Nos dias e semanas após a cirurgia de três horas (feita em 2014), Burkhart sofreu várias dores de cabeça e no local onde houve a incisão, mas agora isso não é algo que o incomoda mais. Sobre o pequeno dispositivo do tamanho de uma moeda que fica atrás de sua cabeça, ele nem pensa mais nisso direito.

Aprendendo a pensar em movimentos

O próximo passo é treinar um computador para entender os sinais que vêm do córtex motor de Burkhart (a parte do cérebro responsável pelos movimentos físicos). Neste estado inicial, os pesquisadores simplesmente gostariam de saber se o sistema funcionaria, e eles tiveram uma prova do conceito, quando Burkhart usou seus próprios pensamentos para abrir e fechar sua mão. Com essa validação, os pesquisadores conseguiram avançar para o próximo estágio, que era dar mais controle aos dedos e mãos de Burkhart.

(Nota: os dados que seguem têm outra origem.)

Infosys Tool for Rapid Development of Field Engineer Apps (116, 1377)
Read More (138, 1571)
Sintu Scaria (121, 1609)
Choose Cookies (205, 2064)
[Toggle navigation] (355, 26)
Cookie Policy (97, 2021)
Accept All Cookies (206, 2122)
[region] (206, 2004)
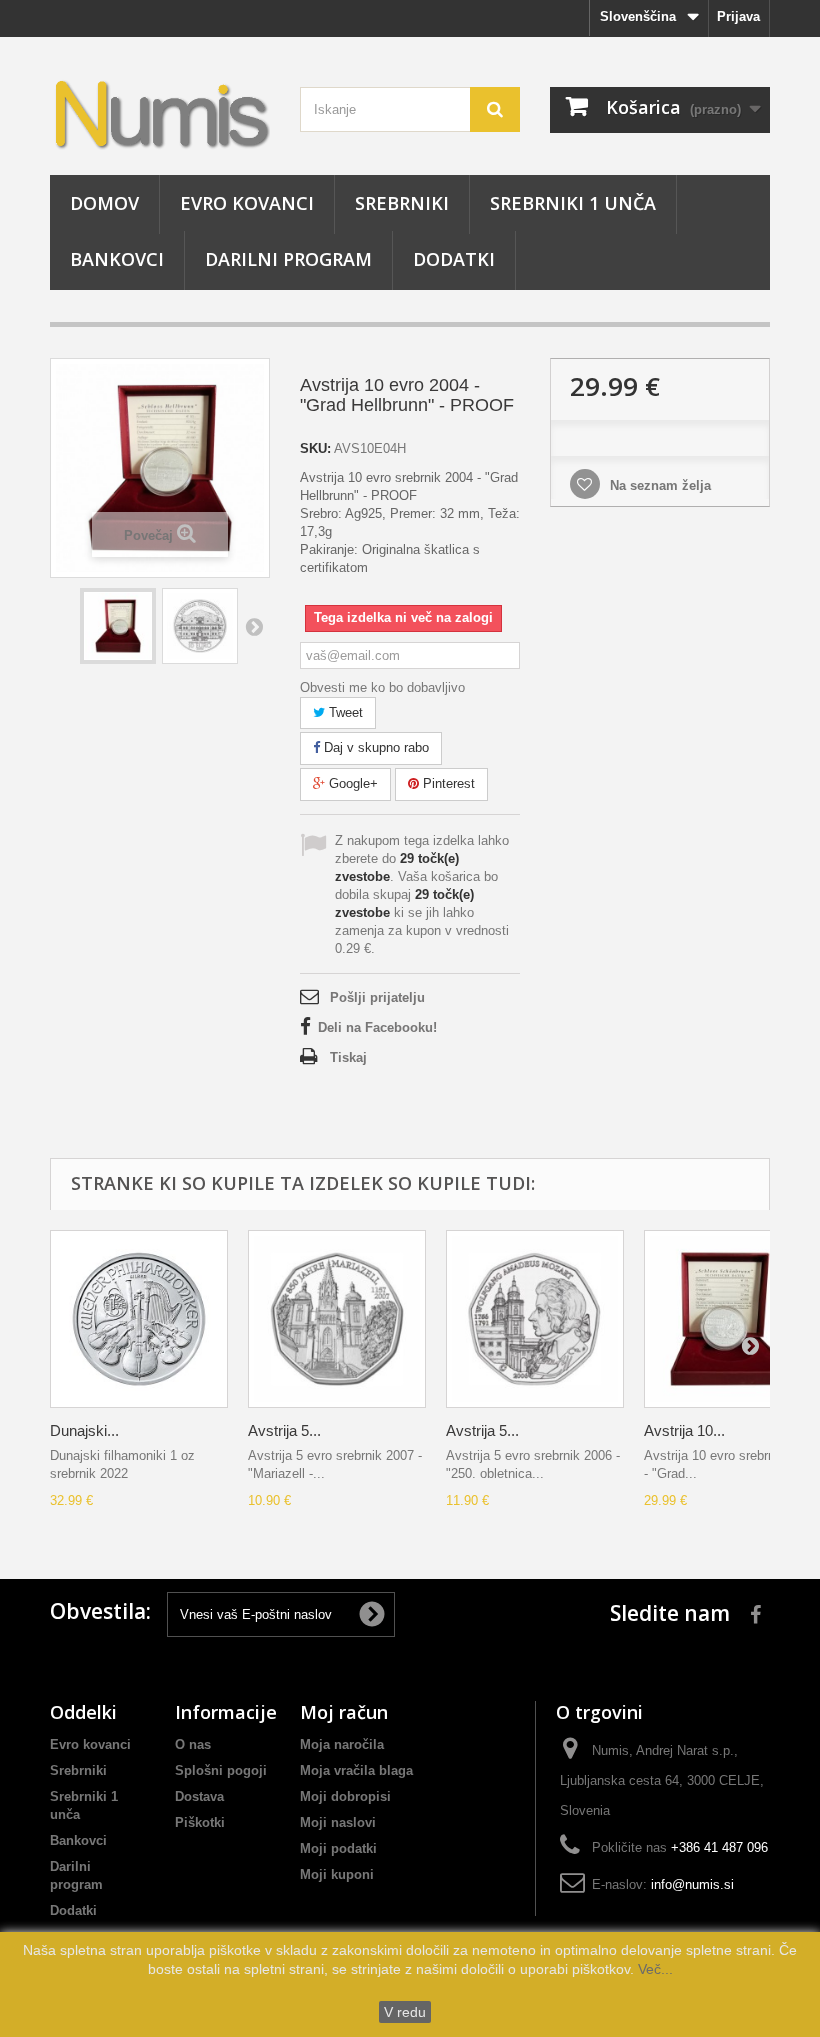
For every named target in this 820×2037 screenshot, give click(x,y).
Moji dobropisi (345, 1796)
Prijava (738, 16)
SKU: (315, 448)
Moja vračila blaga (356, 1770)
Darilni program (288, 259)
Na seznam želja (658, 485)
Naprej (254, 626)
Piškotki (200, 1822)
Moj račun (344, 1712)
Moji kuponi (337, 1874)
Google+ (351, 783)
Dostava (199, 1796)
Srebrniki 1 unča (573, 203)
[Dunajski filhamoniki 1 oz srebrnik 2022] (139, 1319)
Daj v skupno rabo (374, 747)
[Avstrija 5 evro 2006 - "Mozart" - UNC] (535, 1319)
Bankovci (117, 259)
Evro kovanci (247, 203)
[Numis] (160, 113)
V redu (405, 2012)
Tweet (344, 712)
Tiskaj (348, 1057)
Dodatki (454, 259)
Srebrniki (402, 203)
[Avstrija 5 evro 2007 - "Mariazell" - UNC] (337, 1319)
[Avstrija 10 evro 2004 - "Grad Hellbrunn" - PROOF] (118, 626)
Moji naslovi (338, 1822)
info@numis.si (692, 1884)
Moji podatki (338, 1848)
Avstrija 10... (684, 1430)
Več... (653, 1969)
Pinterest (447, 783)
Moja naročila (342, 1744)
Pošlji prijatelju (377, 997)
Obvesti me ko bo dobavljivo (382, 687)
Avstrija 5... (284, 1430)
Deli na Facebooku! (377, 1027)
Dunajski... (84, 1430)
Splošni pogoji (221, 1770)
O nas (193, 1744)
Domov (104, 203)
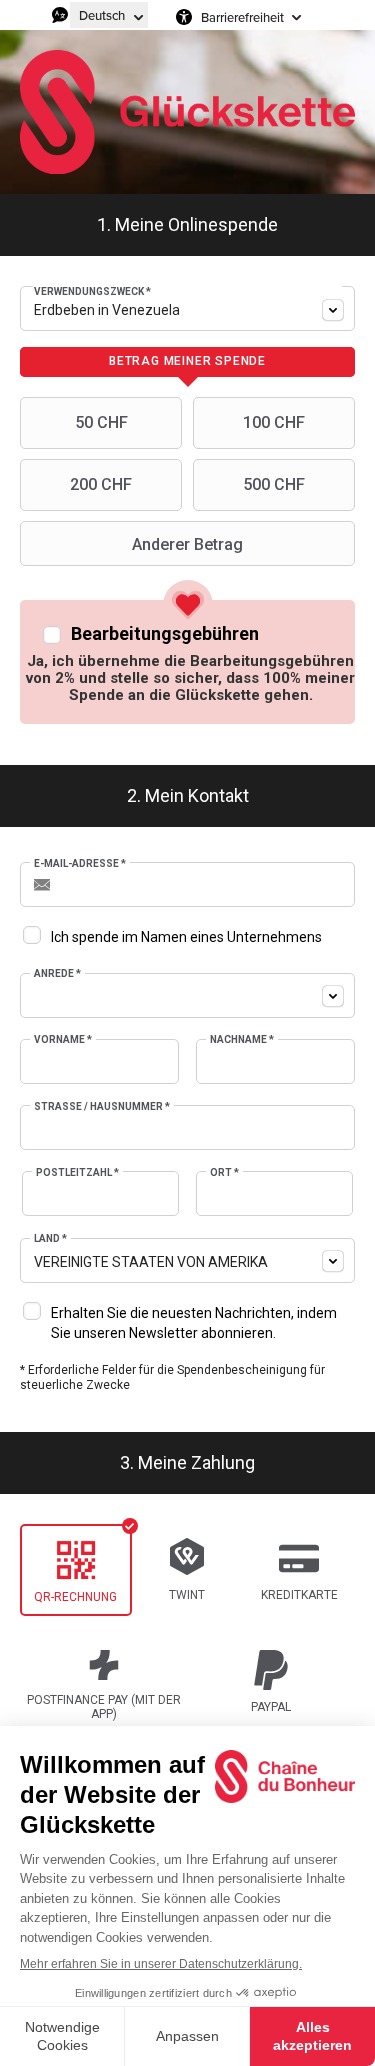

Burkhart teve de treinar um computador para entender vários padrões cerebrais associados com movimentos em particular. Para ele, este processo foi tedioso, demorado e esgotante. Ele não pensava em mover seus dedos e mãos há anos. As sessões o deixaram mentalmente e fisicamente exausto.

“Nos 19 anos anteriores ao meu acidente, eu sempre tive a consciência de que podia ter o controle das minhas mãos”, disse Burkhart. “Então, enquanto eu treinava, tive que distinguir os processos de pensamento, e ainda de forma natural, de tal forma que teria de ajudar o computador a aprender para podermos trabalharmos juntos. A parte mental mais exaustiva foi tentar bloquear todos meus pensamentos e focar em minha concentração e energia em apenas um movimento.”

Burkhart foi melhorando com o tempo, e agora ele demora de 10 a 15 minutos para treinar o computador. Infelizmente, o sistema deve ser treinado para cada sessão, em função da forma transitória dos sinais cerebrais — mas a interface de aprendizado de máquina está ficando progressivamente melhor e mais rápida em mapear os padrões cerebrais do Burkhart. Então, tanto o paciente quanto o computador estão aprendendo juntos.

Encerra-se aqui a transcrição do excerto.